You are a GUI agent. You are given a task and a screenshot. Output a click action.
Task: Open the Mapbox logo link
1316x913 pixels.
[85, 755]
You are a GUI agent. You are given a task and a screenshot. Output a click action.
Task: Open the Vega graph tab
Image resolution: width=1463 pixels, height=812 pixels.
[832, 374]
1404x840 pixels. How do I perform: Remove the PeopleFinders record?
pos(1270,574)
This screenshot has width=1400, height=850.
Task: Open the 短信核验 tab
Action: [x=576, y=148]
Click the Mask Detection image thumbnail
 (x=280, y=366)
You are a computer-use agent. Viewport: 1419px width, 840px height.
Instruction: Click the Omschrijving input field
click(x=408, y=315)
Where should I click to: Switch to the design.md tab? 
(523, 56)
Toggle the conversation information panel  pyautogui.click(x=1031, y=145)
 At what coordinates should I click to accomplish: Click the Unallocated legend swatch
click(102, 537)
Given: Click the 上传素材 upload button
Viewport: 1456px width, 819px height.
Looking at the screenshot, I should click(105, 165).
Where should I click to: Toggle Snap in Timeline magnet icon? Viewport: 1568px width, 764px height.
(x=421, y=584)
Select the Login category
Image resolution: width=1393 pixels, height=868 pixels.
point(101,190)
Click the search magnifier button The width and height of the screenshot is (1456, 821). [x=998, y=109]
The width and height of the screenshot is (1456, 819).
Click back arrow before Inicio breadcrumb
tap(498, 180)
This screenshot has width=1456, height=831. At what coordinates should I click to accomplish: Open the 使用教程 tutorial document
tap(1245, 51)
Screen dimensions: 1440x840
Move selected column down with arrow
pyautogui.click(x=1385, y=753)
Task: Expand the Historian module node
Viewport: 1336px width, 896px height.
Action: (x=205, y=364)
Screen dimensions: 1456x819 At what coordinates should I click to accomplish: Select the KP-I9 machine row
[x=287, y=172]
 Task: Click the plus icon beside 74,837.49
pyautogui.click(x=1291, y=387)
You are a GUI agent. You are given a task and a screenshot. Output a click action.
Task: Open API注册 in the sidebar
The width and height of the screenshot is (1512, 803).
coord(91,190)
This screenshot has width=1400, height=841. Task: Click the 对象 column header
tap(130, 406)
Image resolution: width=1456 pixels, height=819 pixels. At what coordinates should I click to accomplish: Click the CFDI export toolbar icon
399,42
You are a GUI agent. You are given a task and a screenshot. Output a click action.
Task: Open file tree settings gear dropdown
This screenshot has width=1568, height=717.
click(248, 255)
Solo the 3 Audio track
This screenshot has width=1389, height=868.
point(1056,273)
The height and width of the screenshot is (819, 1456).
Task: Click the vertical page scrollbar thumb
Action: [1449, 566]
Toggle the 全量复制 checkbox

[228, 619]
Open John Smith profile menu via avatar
-*-
Work task >> Using the listing above, retype each line exactly.

Written answer >>
You are a GUI agent. You are given a task and a screenshot. Output a click action.
Task: Open the Mapbox logo link
1316x913 pixels.
[85, 755]
You are a GUI agent. You are given a task and a screenshot. Output a click action.
Task: Open the Vega graph tab
Image resolution: width=1463 pixels, height=812 pixels.
[832, 374]
1404x840 pixels. How do I perform: Remove the PeopleFinders record?
pos(1270,574)
This screenshot has width=1400, height=850.
Task: Open the 短信核验 tab
Action: [x=576, y=148]
Click the Mask Detection image thumbnail
 (x=280, y=366)
You are a computer-use agent. Viewport: 1419px width, 840px height.
Instruction: Click the Omschrijving input field
click(x=408, y=315)
Where should I click to: Switch to the design.md tab? 
(523, 56)
Toggle the conversation information panel  pyautogui.click(x=1031, y=145)
 At what coordinates should I click to accomplish: Click the Unallocated legend swatch
click(102, 537)
Given: Click the 上传素材 upload button
Viewport: 1456px width, 819px height.
Looking at the screenshot, I should click(105, 165).
Where should I click to: Toggle Snap in Timeline magnet icon? Viewport: 1568px width, 764px height.
(x=421, y=584)
Select the Login category
Image resolution: width=1393 pixels, height=868 pixels.
point(101,190)
Click the search magnifier button The width and height of the screenshot is (1456, 821). [x=998, y=109]
The width and height of the screenshot is (1456, 819).
Click back arrow before Inicio breadcrumb
tap(498, 180)
This screenshot has width=1456, height=831. At what coordinates should I click to accomplish: Open the 使用教程 tutorial document
tap(1245, 51)
Screen dimensions: 1440x840
Move selected column down with arrow
pyautogui.click(x=1385, y=753)
Task: Expand the Historian module node
Viewport: 1336px width, 896px height.
Action: (x=205, y=364)
Screen dimensions: 1456x819 At what coordinates should I click to accomplish: Select the KP-I9 machine row
[x=287, y=172]
 Task: Click the plus icon beside 74,837.49
pyautogui.click(x=1291, y=387)
You are a GUI agent. You are given a task and a screenshot. Output a click action.
Task: Open API注册 in the sidebar
The width and height of the screenshot is (1512, 803).
coord(91,190)
This screenshot has width=1400, height=841. Task: Click the 对象 column header
tap(130, 406)
Image resolution: width=1456 pixels, height=819 pixels. At what coordinates should I click to accomplish: Click the CFDI export toolbar icon
399,42
You are a GUI agent. You are given a task and a screenshot. Output a click action.
Task: Open file tree settings gear dropdown
This screenshot has width=1568, height=717.
click(248, 255)
Solo the 3 Audio track
This screenshot has width=1389, height=868.
point(1056,273)
The height and width of the screenshot is (819, 1456).
Task: Click the vertical page scrollbar thumb
Action: [1449, 566]
Toggle the 全量复制 checkbox

[228, 619]
Open John Smith profile menu via avatar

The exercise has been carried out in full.